In unserer ersten Annäherung haben der Komponist Vito Žuraj und ich unsere eigene Erinnerung auf enigmatische Schubert-Momente untersucht und diese Wanderung entlang zahlreicher Lieblingsstimmen, Lieblingsaufnahmen (und solcher, die es im Laufe des Hörens geworden sind), entlang des eigenen CD-Regals und der digitalen Untiefen von YouTube, am Computer, aber auch singend und spielend am Klavier durchstreift. Herausgefiltert haben wir musikalische Gesten und Momente, die für uns eine Essenz von Schuberts Schaffen darstellen: in ihrer verspielten Heiterkeit, ihrer atemlosen Rastlosigkeit, ihrer enigmatischen Unbehaustheit, in ihrer abgründigen Schwermut oder in ihrer durchtriebenen Ländlerlaune und nicht zuletzt in ihrer ungestillten, unstillbaren Sehnsucht. Es sind dies Momente aus Franz Schuberts „Forelle“ und dem „Hirt auf dem Felsen“, aus dem „Erlkönig“, dem „Atlas“, dem „Wiegenlied“, „Im Dorfe“, dem „Ständchen“, „An die Musik“ und dem „Wiegenlied“, dem „Ave Maria“ aus „Ellen’s Songs“ und nicht zuletzt aus dem „Leiermann“ aus Schuberts „Winterreise“.

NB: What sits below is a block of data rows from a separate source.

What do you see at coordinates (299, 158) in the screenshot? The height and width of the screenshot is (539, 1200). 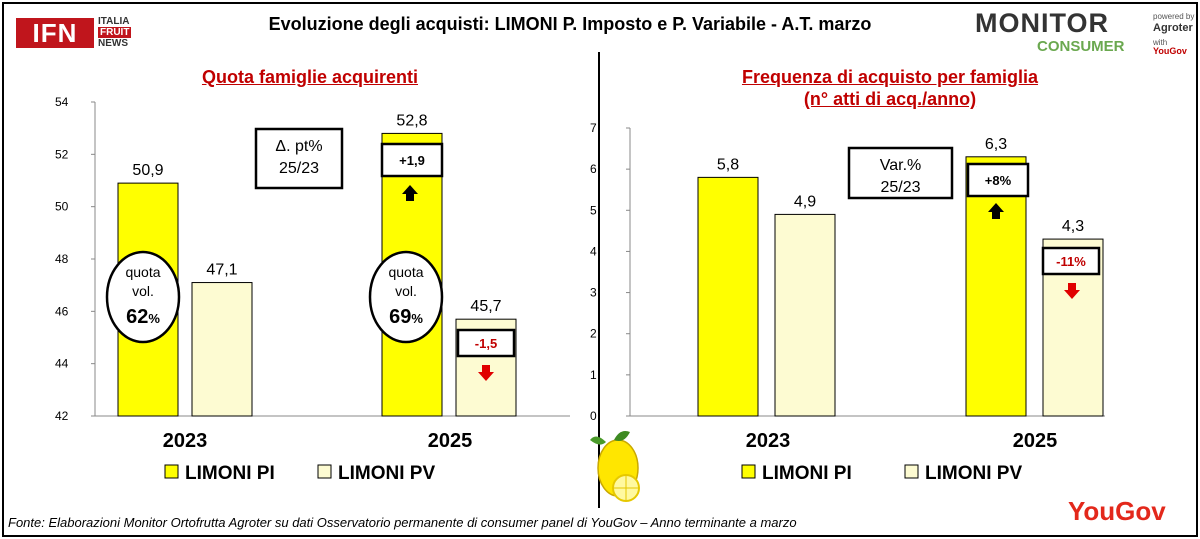 I see `chart0-change-header-box` at bounding box center [299, 158].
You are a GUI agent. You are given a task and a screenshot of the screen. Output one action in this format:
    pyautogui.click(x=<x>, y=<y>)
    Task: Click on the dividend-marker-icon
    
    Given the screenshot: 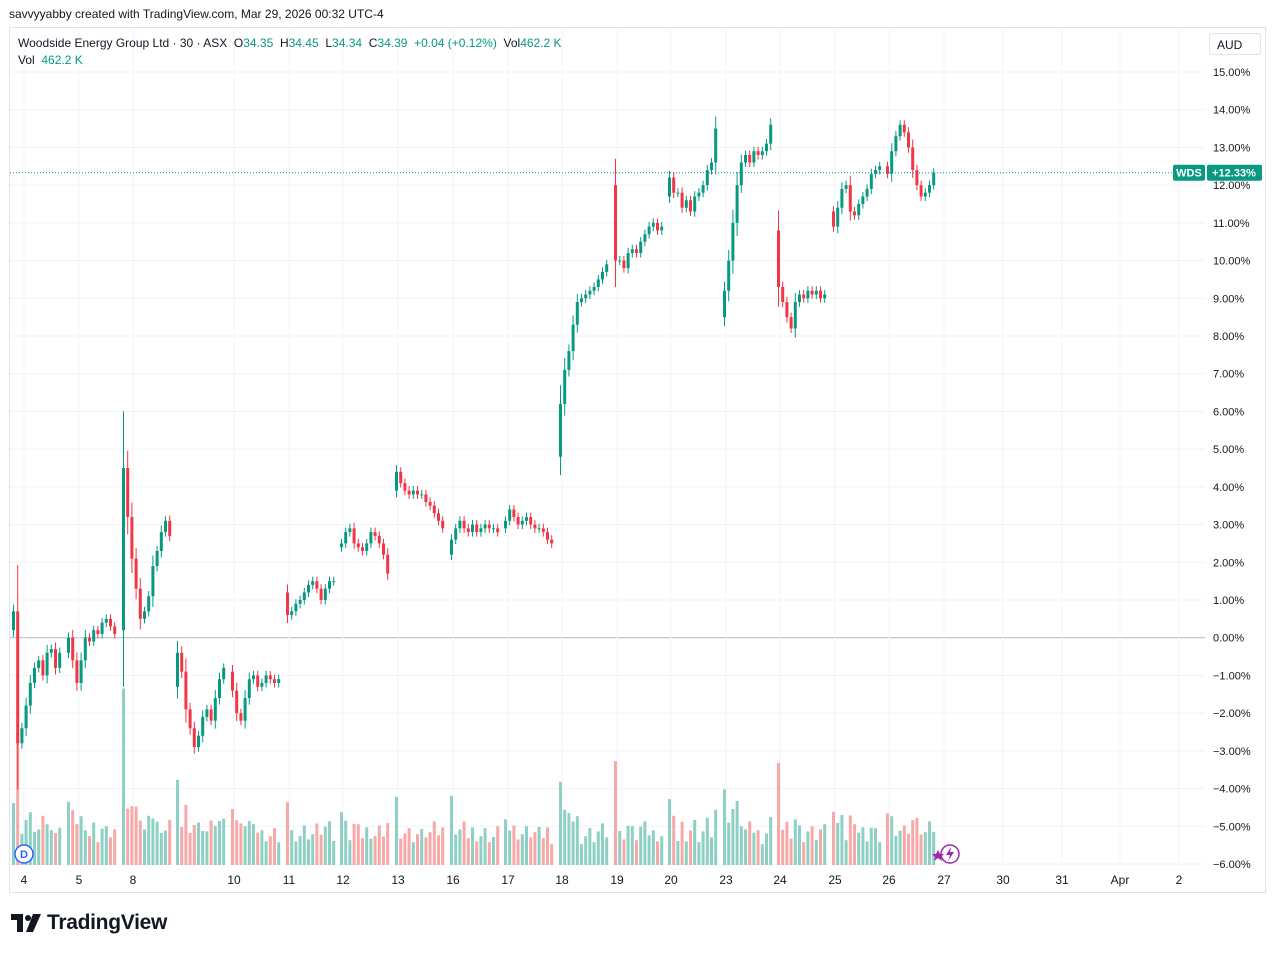 What is the action you would take?
    pyautogui.click(x=24, y=854)
    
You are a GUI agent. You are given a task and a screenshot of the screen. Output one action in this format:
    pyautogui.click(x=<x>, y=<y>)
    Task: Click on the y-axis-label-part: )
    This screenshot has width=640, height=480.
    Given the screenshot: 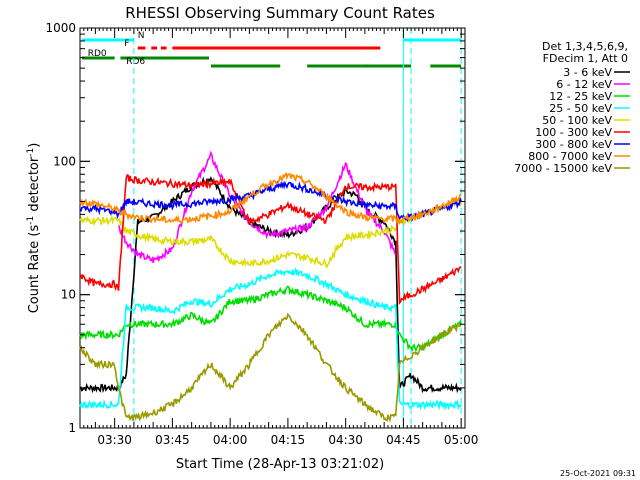 What is the action you would take?
    pyautogui.click(x=34, y=146)
    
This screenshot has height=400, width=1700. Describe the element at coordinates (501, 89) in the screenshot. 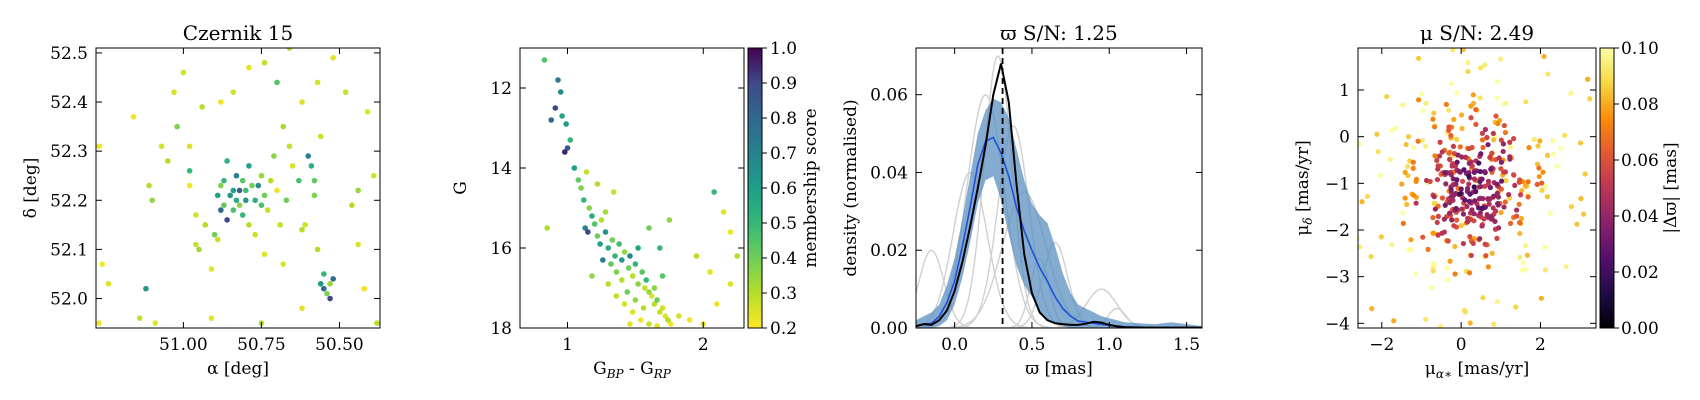

I see `p2-ytick-label: 12` at that location.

Diese Momente haben wir in Beziehung gesetzt zur Besetzung: Zur „geläufigen Gurgel“ von Alessia Park, dem einzigartigen Vierteltonakkordeon von Stefan Hussong, den pianistischen Fähigkeiten von Annika Treutler und last but not least den vielen Armen von Simon Klavžar, dem Schlagzeuger. Ein kleines Szenario hat sich daraus entwickelt. In einem inneren Monolog beobachtet und beschreibt die Kellnerin (die Sopranistin) das Geschehen in ihrer Wirtsstube. Ihr zur Seite steht der Wirt (der Pianist). Ihr einziger Gast ist ein Leiermann (der Akkordeonist), der in ihrem Lokal alle Stadien der Trunkenheit vom Durst, über die Heiterkeit und Fröhlichkeit, die Melancholie und die Rauflust, die Aggression und die Depression durchläuft. Selbstverständlich schlägt sich dies in seiner Artikulationsfähigkeit und seiner Motorik nieder. Der Schlagzeuger ist der Oktopus, der in der Küche darauf wartet, serviert zu werden.

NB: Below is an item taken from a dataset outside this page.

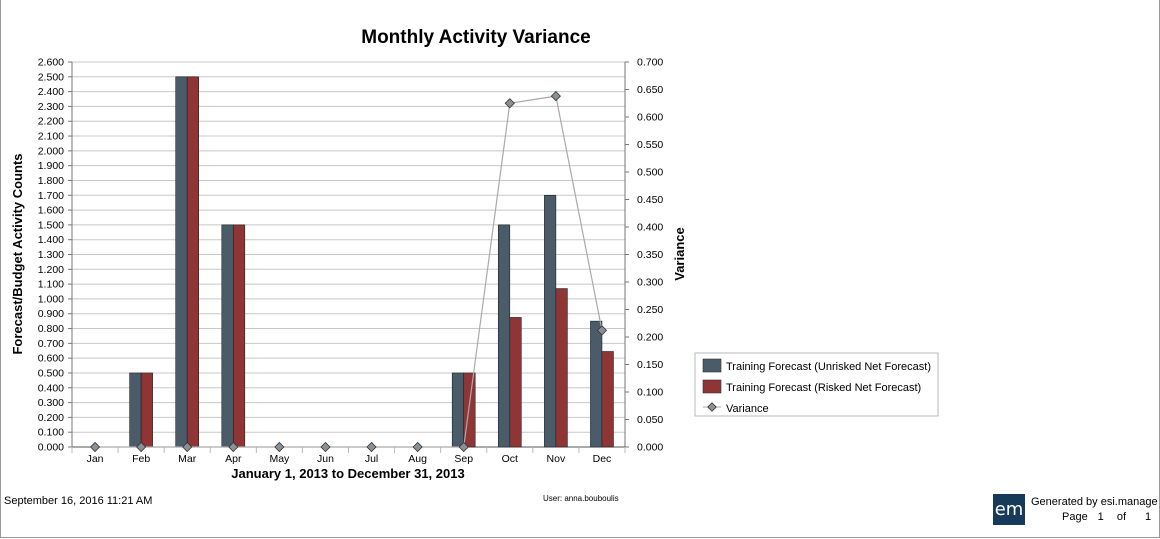 This screenshot has height=539, width=1160. What do you see at coordinates (1106, 517) in the screenshot?
I see `page-indicator: Page 1 of 1` at bounding box center [1106, 517].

Der Titel spielt mit dem Namen der mittelalterlichen Drehleier (Hurdy-Gurdy) und der Aussprache des Namens von Franz Schubert, etwa in der Diktion eines nordamerikanischen Musikliebhabers. Dass die Konzeption dieses Stückes unter der glühenden Sonne Roms, im lauschigen Hain der Villa Massimo stattfinden konnte, wird nicht ohne Einfluss auf das Werk bleiben. Die Gesellschaft und die Lebensphasen, in der sich die Künstler befanden, machen es zu einem persönlichen Stück, in dem sich vielleicht auch Privatestes ausspricht. Aber wo hätte dies seinen Raum, wenn nicht im Lied? Und sei es nur als Paraphrase.